I wonder if there is such a thing in nature as a FAT MIND? I really think I have met with one or two: minds which could not keep up with the slowest trot in conversation; could not jump over a logical fence, to save their lives; always got stuck fast in a narrow argument; and, in short, were fit for nothing but to waddle helplessly through the world.

~ Lewis Carroll

What an interesting metaphor! Can a mind be overfed? Can a mind undergoing regular, additional exercise require more feeding? Are there different diets—composition of the nourishment, not strategies to lose weight—for the mind?

Am I the sort of person who takes seriously the specifics of nutrition and exercise of the mind?

What would “junk food” be for the mind? What would “comfort food” be for the mind? What’s the equivalent of quadrupedal movement for the mind?
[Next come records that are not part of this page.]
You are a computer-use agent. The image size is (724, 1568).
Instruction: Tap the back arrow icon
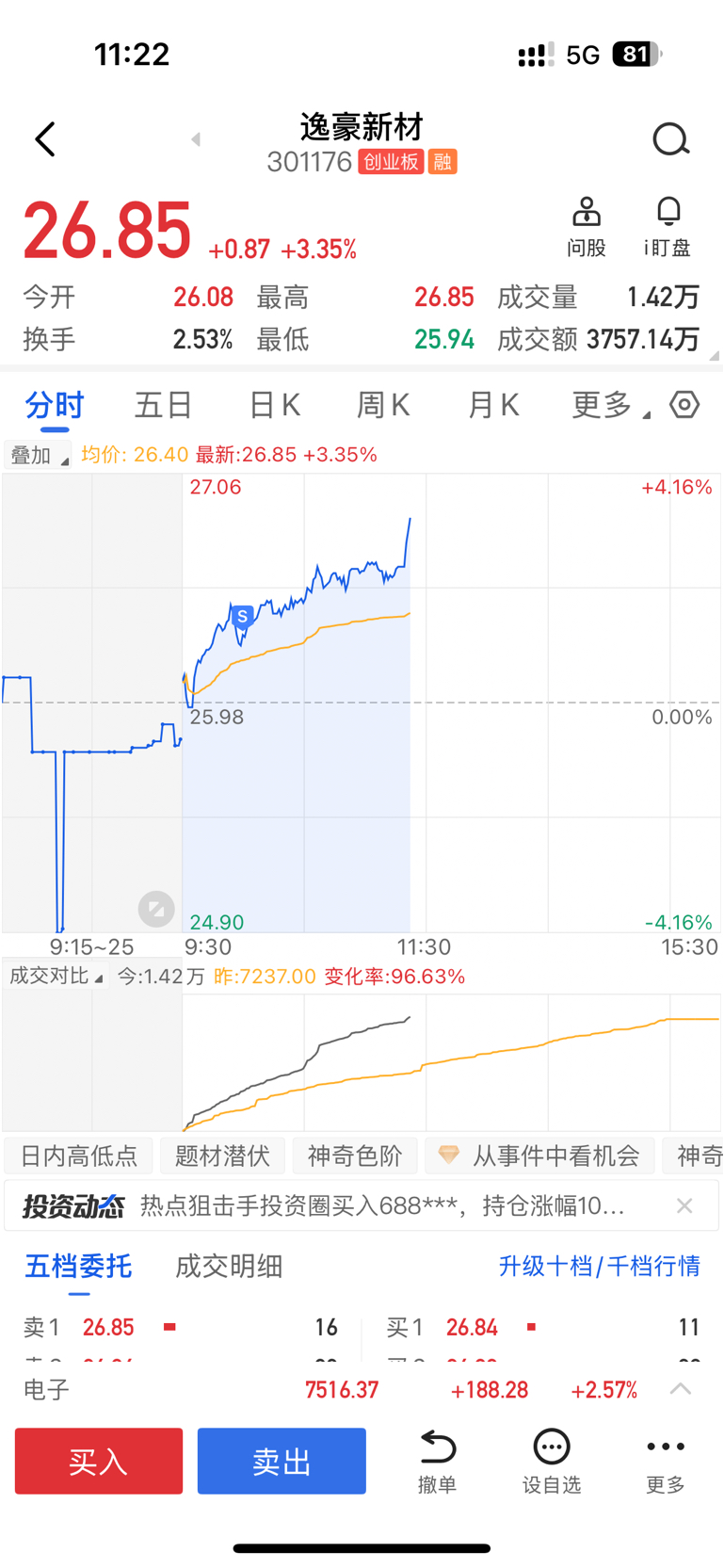point(45,139)
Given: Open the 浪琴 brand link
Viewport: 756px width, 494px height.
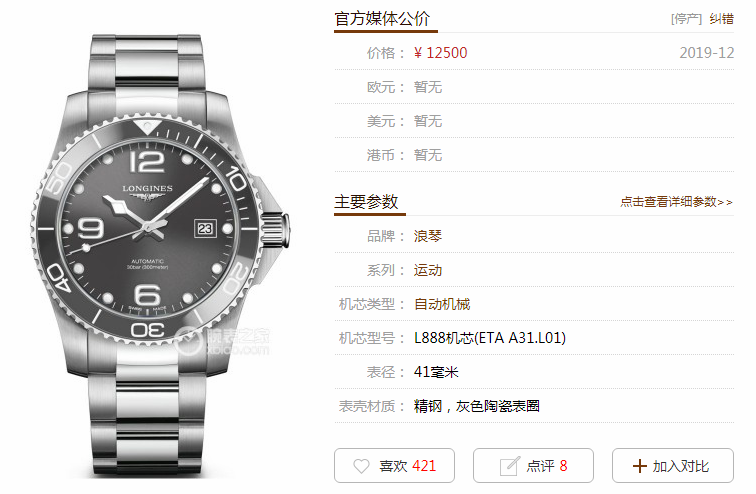Looking at the screenshot, I should click(x=428, y=236).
What would over-training be for the mind?

…and why do I have the urge to dump out the “cabinets” where I store my mind’s nourishment in order to reboot my mental diet?

No answers today. Only questions.

ɕ

A grievous error

“Setting the bar too high.”
“Setting stretch goals with the knowledge that coming up short will be the norm.”

…are symptoms of forward-looking assessment of progress. Assessing progress by looking forward is a grievous error. “What have I accomplished?” is only measurable by looking back at what has been accomplished. This error is one of my big problems—I’d even say it’s my #2 problem. I’m working on it by practicing looking back to assess progress. :) My instinct and habit though is to look forward. Thus, more practice is needed to make looking back the default.

What have I accomplished?
What is the affect of what I have done?
How far have I moved?
How much have I learned?

Such questions can only be answered by considering the change between two points in my past.

The hard part—at least for me—is to keep out the “I wanted.” “I accomplished that much, but I wanted to accomplish [insert goal here],” creeps in through the open door of assessment.

By shifting my eyes just a bit to my left, I can see my personal oath which is stuck next to my monitor. There are a few phrases in it which are specifically meant to help me keep, “but I wanted to…” firmly locked outside.